------ EXCERPTED DATA ------
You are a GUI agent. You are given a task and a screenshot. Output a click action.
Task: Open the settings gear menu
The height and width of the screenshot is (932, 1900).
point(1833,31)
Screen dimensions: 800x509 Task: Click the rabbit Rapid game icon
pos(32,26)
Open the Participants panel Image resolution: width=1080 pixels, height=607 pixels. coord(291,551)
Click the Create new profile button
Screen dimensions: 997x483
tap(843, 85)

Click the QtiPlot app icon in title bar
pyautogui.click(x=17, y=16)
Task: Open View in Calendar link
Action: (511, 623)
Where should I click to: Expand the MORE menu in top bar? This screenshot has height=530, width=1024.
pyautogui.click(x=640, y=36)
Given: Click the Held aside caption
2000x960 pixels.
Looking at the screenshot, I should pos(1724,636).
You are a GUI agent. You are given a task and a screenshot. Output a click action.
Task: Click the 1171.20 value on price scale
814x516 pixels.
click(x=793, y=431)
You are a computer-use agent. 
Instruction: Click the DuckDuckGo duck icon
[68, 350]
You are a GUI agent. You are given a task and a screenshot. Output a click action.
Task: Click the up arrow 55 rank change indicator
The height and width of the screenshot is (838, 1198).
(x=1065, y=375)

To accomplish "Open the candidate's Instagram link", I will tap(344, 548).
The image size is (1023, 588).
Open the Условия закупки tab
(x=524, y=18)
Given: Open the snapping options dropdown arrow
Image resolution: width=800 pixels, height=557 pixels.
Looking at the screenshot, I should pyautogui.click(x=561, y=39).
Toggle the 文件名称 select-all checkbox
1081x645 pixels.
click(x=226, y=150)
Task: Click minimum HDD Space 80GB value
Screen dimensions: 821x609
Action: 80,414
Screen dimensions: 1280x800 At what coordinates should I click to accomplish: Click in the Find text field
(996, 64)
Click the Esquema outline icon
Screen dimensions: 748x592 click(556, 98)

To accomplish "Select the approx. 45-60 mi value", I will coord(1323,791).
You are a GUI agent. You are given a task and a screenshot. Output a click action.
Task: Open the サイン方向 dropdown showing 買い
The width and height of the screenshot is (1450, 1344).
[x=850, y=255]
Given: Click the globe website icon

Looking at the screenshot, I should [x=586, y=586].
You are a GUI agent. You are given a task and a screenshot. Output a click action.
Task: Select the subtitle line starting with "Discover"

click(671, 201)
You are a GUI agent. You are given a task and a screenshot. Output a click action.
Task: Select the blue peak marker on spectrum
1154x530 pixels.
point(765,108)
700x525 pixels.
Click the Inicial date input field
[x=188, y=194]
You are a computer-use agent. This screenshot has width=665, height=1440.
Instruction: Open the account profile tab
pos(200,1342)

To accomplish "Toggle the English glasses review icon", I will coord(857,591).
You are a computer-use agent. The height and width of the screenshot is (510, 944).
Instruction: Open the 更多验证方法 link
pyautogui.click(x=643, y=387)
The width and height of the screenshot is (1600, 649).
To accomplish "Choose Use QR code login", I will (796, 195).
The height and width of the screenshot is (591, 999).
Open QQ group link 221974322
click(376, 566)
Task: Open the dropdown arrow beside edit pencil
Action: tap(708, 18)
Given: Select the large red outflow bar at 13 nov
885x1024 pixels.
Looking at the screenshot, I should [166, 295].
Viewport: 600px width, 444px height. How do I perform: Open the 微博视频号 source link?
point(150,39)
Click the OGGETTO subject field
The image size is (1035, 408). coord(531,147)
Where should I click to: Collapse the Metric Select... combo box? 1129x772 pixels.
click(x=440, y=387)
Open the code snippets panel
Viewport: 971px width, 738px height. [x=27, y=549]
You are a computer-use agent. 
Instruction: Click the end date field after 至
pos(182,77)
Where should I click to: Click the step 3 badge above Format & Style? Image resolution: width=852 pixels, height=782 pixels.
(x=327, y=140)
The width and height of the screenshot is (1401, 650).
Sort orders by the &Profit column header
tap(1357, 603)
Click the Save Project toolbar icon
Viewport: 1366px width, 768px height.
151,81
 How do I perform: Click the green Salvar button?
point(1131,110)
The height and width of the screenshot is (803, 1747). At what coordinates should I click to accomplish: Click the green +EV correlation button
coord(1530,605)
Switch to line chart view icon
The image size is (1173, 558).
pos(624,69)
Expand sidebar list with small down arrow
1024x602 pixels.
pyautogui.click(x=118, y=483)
------
__TASK DETAILS__: Which lines of the listing contain the string "computer"? Copy each of them.

__SOLUTION TO THE PROBLEM__:
You are a computer-use agent. 
You are a computer-use agent. This screenshot has width=665, height=1440.
You are a computer-use agent. The height and width of the screenshot is (510, 944).
You are a computer-use agent. 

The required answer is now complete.